##### SUPPLIED MATERIAL #####
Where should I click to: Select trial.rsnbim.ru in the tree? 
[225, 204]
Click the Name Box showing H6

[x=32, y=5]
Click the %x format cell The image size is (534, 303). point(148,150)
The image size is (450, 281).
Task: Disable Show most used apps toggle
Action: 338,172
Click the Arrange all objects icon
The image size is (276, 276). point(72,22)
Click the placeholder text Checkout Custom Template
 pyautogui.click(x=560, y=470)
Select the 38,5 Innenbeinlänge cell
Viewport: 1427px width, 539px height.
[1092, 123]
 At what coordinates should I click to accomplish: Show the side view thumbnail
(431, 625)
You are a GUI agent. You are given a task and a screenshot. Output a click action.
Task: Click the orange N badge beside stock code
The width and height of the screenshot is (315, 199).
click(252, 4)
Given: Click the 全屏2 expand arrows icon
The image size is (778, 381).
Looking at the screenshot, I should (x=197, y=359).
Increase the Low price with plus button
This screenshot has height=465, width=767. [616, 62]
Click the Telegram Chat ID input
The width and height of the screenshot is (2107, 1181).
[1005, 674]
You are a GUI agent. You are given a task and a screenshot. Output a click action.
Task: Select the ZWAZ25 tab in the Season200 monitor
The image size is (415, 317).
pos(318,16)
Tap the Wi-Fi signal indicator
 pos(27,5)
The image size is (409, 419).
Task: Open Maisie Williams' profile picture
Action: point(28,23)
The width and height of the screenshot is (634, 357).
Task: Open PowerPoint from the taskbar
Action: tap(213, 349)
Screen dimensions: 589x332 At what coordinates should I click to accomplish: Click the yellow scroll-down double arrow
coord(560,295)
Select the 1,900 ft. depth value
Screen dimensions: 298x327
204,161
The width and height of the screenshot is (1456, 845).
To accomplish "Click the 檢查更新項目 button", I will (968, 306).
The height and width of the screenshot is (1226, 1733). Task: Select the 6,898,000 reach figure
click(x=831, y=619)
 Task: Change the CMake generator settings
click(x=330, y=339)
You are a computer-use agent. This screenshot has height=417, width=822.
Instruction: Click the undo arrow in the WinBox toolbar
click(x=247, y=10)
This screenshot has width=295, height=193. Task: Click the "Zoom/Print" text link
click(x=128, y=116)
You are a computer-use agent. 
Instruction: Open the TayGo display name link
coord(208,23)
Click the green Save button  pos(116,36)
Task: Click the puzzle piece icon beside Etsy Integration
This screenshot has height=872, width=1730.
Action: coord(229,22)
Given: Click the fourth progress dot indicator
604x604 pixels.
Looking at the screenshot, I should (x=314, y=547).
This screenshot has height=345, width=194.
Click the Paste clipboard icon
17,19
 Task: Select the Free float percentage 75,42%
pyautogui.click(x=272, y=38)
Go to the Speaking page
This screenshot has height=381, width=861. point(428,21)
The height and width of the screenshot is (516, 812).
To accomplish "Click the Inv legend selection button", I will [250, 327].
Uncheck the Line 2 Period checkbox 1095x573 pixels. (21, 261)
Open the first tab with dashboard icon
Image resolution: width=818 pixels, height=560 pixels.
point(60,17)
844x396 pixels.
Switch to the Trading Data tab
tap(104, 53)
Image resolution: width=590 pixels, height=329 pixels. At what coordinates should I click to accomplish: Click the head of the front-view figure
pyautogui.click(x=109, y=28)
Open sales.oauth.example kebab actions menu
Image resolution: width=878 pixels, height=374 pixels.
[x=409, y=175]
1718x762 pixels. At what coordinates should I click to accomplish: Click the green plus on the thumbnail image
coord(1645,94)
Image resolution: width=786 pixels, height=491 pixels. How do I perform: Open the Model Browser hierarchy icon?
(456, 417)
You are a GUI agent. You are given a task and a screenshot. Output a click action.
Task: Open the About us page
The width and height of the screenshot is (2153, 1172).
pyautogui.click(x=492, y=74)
#####
# ASSIGNMENT
Each line above is to be reproduced exactly. Leave none out.

# ANSWER SPACE
Where should I click to: Select trial.rsnbim.ru in the tree? 
[225, 204]
Click the Name Box showing H6

[x=32, y=5]
Click the %x format cell The image size is (534, 303). point(148,150)
The image size is (450, 281).
Task: Disable Show most used apps toggle
Action: 338,172
Click the Arrange all objects icon
The image size is (276, 276). point(72,22)
Click the placeholder text Checkout Custom Template
 pyautogui.click(x=560, y=470)
Select the 38,5 Innenbeinlänge cell
Viewport: 1427px width, 539px height.
[1092, 123]
 At what coordinates should I click to accomplish: Show the side view thumbnail
(431, 625)
You are a GUI agent. You are given a task and a screenshot. Output a click action.
Task: Click the orange N badge beside stock code
The width and height of the screenshot is (315, 199).
click(252, 4)
Given: Click the 全屏2 expand arrows icon
The image size is (778, 381).
Looking at the screenshot, I should (x=197, y=359).
Increase the Low price with plus button
This screenshot has height=465, width=767. [616, 62]
Click the Telegram Chat ID input
The width and height of the screenshot is (2107, 1181).
[1005, 674]
You are a GUI agent. You are given a task and a screenshot. Output a click action.
Task: Select the ZWAZ25 tab in the Season200 monitor
The image size is (415, 317).
pos(318,16)
Tap the Wi-Fi signal indicator
 pos(27,5)
The image size is (409, 419).
Task: Open Maisie Williams' profile picture
Action: point(28,23)
The width and height of the screenshot is (634, 357).
Task: Open PowerPoint from the taskbar
Action: tap(213, 349)
Screen dimensions: 589x332 At what coordinates should I click to accomplish: Click the yellow scroll-down double arrow
coord(560,295)
Select the 1,900 ft. depth value
Screen dimensions: 298x327
204,161
The width and height of the screenshot is (1456, 845).
To accomplish "Click the 檢查更新項目 button", I will (968, 306).
The height and width of the screenshot is (1226, 1733). Task: Select the 6,898,000 reach figure
click(x=831, y=619)
 Task: Change the CMake generator settings
click(x=330, y=339)
You are a computer-use agent. This screenshot has height=417, width=822.
Instruction: Click the undo arrow in the WinBox toolbar
click(x=247, y=10)
This screenshot has width=295, height=193. Task: Click the "Zoom/Print" text link
click(x=128, y=116)
You are a computer-use agent. 
Instruction: Open the TayGo display name link
coord(208,23)
Click the green Save button  pos(116,36)
Task: Click the puzzle piece icon beside Etsy Integration
This screenshot has height=872, width=1730.
Action: coord(229,22)
Given: Click the fourth progress dot indicator
604x604 pixels.
Looking at the screenshot, I should (x=314, y=547).
This screenshot has height=345, width=194.
Click the Paste clipboard icon
17,19
 Task: Select the Free float percentage 75,42%
pyautogui.click(x=272, y=38)
Go to the Speaking page
This screenshot has height=381, width=861. point(428,21)
The height and width of the screenshot is (516, 812).
To accomplish "Click the Inv legend selection button", I will [250, 327].
Uncheck the Line 2 Period checkbox 1095x573 pixels. (21, 261)
Open the first tab with dashboard icon
Image resolution: width=818 pixels, height=560 pixels.
point(60,17)
844x396 pixels.
Switch to the Trading Data tab
tap(104, 53)
Image resolution: width=590 pixels, height=329 pixels. At what coordinates should I click to accomplish: Click the head of the front-view figure
pyautogui.click(x=109, y=28)
Open sales.oauth.example kebab actions menu
Image resolution: width=878 pixels, height=374 pixels.
[x=409, y=175]
1718x762 pixels. At what coordinates should I click to accomplish: Click the green plus on the thumbnail image
coord(1645,94)
Image resolution: width=786 pixels, height=491 pixels. How do I perform: Open the Model Browser hierarchy icon?
(456, 417)
You are a GUI agent. You are given a task and a screenshot. Output a click action.
Task: Open the About us page
The width and height of the screenshot is (2153, 1172).
pyautogui.click(x=492, y=74)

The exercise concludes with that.